Set exercise
Copy every line of the data below verbatim, with no changes to any character.

Input rows
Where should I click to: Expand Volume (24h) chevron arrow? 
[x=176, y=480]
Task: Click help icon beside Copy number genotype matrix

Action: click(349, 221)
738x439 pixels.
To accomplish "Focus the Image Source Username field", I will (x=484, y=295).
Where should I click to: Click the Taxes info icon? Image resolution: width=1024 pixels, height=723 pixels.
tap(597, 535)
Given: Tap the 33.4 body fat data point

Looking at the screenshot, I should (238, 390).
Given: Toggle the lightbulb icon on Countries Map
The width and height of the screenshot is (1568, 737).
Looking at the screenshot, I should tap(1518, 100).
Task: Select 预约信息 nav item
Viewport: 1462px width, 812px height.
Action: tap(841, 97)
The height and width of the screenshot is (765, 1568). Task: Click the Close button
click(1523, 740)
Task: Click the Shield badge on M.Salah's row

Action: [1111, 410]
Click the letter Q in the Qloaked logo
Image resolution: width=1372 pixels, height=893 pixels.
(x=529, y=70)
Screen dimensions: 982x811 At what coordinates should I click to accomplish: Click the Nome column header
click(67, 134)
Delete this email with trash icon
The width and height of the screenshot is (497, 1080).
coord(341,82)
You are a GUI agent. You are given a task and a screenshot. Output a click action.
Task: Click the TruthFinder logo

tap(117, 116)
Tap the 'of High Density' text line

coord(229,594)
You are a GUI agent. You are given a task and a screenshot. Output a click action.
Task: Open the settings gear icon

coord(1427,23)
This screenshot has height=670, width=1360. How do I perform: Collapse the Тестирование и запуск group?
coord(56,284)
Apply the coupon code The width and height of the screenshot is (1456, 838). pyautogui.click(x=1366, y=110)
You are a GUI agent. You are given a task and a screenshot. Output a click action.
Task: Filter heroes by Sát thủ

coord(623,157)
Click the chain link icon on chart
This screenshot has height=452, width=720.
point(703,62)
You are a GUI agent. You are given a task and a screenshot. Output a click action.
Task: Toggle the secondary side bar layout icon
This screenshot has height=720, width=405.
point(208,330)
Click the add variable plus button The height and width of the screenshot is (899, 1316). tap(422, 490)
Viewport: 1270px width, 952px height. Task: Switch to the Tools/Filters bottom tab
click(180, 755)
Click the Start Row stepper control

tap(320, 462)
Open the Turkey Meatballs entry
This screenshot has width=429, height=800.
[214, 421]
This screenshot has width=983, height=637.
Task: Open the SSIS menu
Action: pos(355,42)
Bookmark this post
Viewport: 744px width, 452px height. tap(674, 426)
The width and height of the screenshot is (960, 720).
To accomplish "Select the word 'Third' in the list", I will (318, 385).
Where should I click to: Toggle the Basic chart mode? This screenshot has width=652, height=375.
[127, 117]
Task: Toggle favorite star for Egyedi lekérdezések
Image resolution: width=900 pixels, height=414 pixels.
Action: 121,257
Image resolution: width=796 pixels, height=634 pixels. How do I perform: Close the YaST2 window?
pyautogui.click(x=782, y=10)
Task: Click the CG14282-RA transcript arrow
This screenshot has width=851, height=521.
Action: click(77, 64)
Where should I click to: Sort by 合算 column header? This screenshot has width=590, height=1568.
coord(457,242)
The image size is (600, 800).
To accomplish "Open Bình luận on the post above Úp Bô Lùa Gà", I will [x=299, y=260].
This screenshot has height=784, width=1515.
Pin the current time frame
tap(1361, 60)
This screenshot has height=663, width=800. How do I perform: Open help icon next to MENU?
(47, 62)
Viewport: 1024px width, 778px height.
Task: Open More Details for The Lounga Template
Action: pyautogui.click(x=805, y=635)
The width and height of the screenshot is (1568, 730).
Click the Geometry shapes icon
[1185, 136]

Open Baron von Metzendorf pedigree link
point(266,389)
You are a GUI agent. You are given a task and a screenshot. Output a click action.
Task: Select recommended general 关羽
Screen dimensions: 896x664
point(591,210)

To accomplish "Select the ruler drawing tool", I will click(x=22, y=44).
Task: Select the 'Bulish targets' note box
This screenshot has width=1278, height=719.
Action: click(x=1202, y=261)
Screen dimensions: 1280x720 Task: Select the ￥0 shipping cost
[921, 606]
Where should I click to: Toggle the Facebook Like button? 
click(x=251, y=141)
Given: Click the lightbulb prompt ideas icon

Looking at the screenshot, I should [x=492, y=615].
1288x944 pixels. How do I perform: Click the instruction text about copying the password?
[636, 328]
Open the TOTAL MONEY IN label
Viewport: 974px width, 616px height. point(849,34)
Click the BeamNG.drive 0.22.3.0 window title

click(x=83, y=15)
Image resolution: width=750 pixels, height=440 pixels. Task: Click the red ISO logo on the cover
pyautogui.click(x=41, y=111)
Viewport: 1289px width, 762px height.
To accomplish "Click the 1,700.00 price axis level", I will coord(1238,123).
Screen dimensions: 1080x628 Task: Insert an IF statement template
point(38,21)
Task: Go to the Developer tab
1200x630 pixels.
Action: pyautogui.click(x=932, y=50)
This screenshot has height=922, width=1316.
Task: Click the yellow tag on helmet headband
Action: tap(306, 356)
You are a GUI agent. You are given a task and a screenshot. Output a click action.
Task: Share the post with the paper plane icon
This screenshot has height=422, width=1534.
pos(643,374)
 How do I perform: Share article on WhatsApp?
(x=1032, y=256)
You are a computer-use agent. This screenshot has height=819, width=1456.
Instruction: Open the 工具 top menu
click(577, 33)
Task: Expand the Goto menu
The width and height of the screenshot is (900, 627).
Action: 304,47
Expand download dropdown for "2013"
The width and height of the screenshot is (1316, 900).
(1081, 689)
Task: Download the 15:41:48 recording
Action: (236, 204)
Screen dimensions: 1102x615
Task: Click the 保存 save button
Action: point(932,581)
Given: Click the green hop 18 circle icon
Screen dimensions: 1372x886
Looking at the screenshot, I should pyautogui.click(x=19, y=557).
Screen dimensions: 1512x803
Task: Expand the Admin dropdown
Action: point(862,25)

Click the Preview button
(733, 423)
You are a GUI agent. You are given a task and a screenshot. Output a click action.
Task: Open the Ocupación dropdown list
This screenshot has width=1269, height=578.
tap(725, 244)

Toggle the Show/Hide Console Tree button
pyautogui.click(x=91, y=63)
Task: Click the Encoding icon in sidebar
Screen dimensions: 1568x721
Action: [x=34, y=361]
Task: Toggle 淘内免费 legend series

Answer to this task
Where should I click to: Expand Volume (24h) chevron arrow? 
[x=176, y=480]
Task: Click help icon beside Copy number genotype matrix

Action: click(349, 221)
738x439 pixels.
To accomplish "Focus the Image Source Username field", I will (x=484, y=295).
Where should I click to: Click the Taxes info icon? Image resolution: width=1024 pixels, height=723 pixels.
tap(597, 535)
Given: Tap the 33.4 body fat data point

Looking at the screenshot, I should (238, 390).
Given: Toggle the lightbulb icon on Countries Map
The width and height of the screenshot is (1568, 737).
Looking at the screenshot, I should tap(1518, 100).
Task: Select 预约信息 nav item
Viewport: 1462px width, 812px height.
Action: tap(841, 97)
The height and width of the screenshot is (765, 1568). Task: Click the Close button
click(1523, 740)
Task: Click the Shield badge on M.Salah's row

Action: [1111, 410]
Click the letter Q in the Qloaked logo
Image resolution: width=1372 pixels, height=893 pixels.
(x=529, y=70)
Screen dimensions: 982x811 At what coordinates should I click to accomplish: Click the Nome column header
click(67, 134)
Delete this email with trash icon
The width and height of the screenshot is (497, 1080).
coord(341,82)
You are a GUI agent. You are given a task and a screenshot. Output a click action.
Task: Click the TruthFinder logo

tap(117, 116)
Tap the 'of High Density' text line

coord(229,594)
You are a GUI agent. You are given a task and a screenshot. Output a click action.
Task: Open the settings gear icon

coord(1427,23)
This screenshot has height=670, width=1360. How do I perform: Collapse the Тестирование и запуск group?
coord(56,284)
Apply the coupon code The width and height of the screenshot is (1456, 838). pyautogui.click(x=1366, y=110)
You are a GUI agent. You are given a task and a screenshot. Output a click action.
Task: Filter heroes by Sát thủ

coord(623,157)
Click the chain link icon on chart
This screenshot has height=452, width=720.
point(703,62)
You are a GUI agent. You are given a task and a screenshot. Output a click action.
Task: Toggle the secondary side bar layout icon
This screenshot has height=720, width=405.
point(208,330)
Click the add variable plus button The height and width of the screenshot is (899, 1316). tap(422, 490)
Viewport: 1270px width, 952px height. Task: Switch to the Tools/Filters bottom tab
click(180, 755)
Click the Start Row stepper control

tap(320, 462)
Open the Turkey Meatballs entry
This screenshot has width=429, height=800.
[214, 421]
This screenshot has width=983, height=637.
Task: Open the SSIS menu
Action: pos(355,42)
Bookmark this post
Viewport: 744px width, 452px height. tap(674, 426)
The width and height of the screenshot is (960, 720).
To accomplish "Select the word 'Third' in the list", I will (318, 385).
Where should I click to: Toggle the Basic chart mode? This screenshot has width=652, height=375.
[127, 117]
Task: Toggle favorite star for Egyedi lekérdezések
Image resolution: width=900 pixels, height=414 pixels.
Action: 121,257
Image resolution: width=796 pixels, height=634 pixels. How do I perform: Close the YaST2 window?
pyautogui.click(x=782, y=10)
Task: Click the CG14282-RA transcript arrow
This screenshot has width=851, height=521.
Action: click(77, 64)
Where should I click to: Sort by 合算 column header? This screenshot has width=590, height=1568.
coord(457,242)
The image size is (600, 800).
To accomplish "Open Bình luận on the post above Úp Bô Lùa Gà", I will [x=299, y=260].
This screenshot has height=784, width=1515.
Pin the current time frame
tap(1361, 60)
This screenshot has height=663, width=800. How do I perform: Open help icon next to MENU?
(47, 62)
Viewport: 1024px width, 778px height.
Task: Open More Details for The Lounga Template
Action: pyautogui.click(x=805, y=635)
The width and height of the screenshot is (1568, 730).
Click the Geometry shapes icon
[1185, 136]

Open Baron von Metzendorf pedigree link
point(266,389)
You are a GUI agent. You are given a task and a screenshot. Output a click action.
Task: Select recommended general 关羽
Screen dimensions: 896x664
point(591,210)

To accomplish "Select the ruler drawing tool", I will click(x=22, y=44).
Task: Select the 'Bulish targets' note box
This screenshot has width=1278, height=719.
Action: click(x=1202, y=261)
Screen dimensions: 1280x720 Task: Select the ￥0 shipping cost
[921, 606]
Where should I click to: Toggle the Facebook Like button? 
click(x=251, y=141)
Given: Click the lightbulb prompt ideas icon

Looking at the screenshot, I should [x=492, y=615].
1288x944 pixels. How do I perform: Click the instruction text about copying the password?
[636, 328]
Open the TOTAL MONEY IN label
Viewport: 974px width, 616px height. point(849,34)
Click the BeamNG.drive 0.22.3.0 window title

click(x=83, y=15)
Image resolution: width=750 pixels, height=440 pixels. Task: Click the red ISO logo on the cover
pyautogui.click(x=41, y=111)
Viewport: 1289px width, 762px height.
To accomplish "Click the 1,700.00 price axis level", I will coord(1238,123).
Screen dimensions: 1080x628 Task: Insert an IF statement template
point(38,21)
Task: Go to the Developer tab
1200x630 pixels.
Action: pyautogui.click(x=932, y=50)
This screenshot has height=922, width=1316.
Task: Click the yellow tag on helmet headband
Action: tap(306, 356)
You are a GUI agent. You are given a task and a screenshot. Output a click action.
Task: Share the post with the paper plane icon
This screenshot has height=422, width=1534.
pos(643,374)
 How do I perform: Share article on WhatsApp?
(x=1032, y=256)
You are a computer-use agent. This screenshot has height=819, width=1456.
Instruction: Open the 工具 top menu
click(577, 33)
Task: Expand the Goto menu
The width and height of the screenshot is (900, 627).
Action: 304,47
Expand download dropdown for "2013"
The width and height of the screenshot is (1316, 900).
(1081, 689)
Task: Download the 15:41:48 recording
Action: (236, 204)
Screen dimensions: 1102x615
Task: Click the 保存 save button
Action: point(932,581)
Given: Click the green hop 18 circle icon
Screen dimensions: 1372x886
Looking at the screenshot, I should pyautogui.click(x=19, y=557).
Screen dimensions: 1512x803
Task: Expand the Admin dropdown
Action: point(862,25)

Click the Preview button
(733, 423)
You are a GUI agent. You are given a task and a screenshot. Output a click action.
Task: Open the Ocupación dropdown list
This screenshot has width=1269, height=578.
tap(725, 244)

Toggle the Show/Hide Console Tree button
pyautogui.click(x=91, y=63)
Task: Click the Encoding icon in sidebar
Screen dimensions: 1568x721
Action: [x=34, y=361]
Task: Toggle 淘内免费 legend series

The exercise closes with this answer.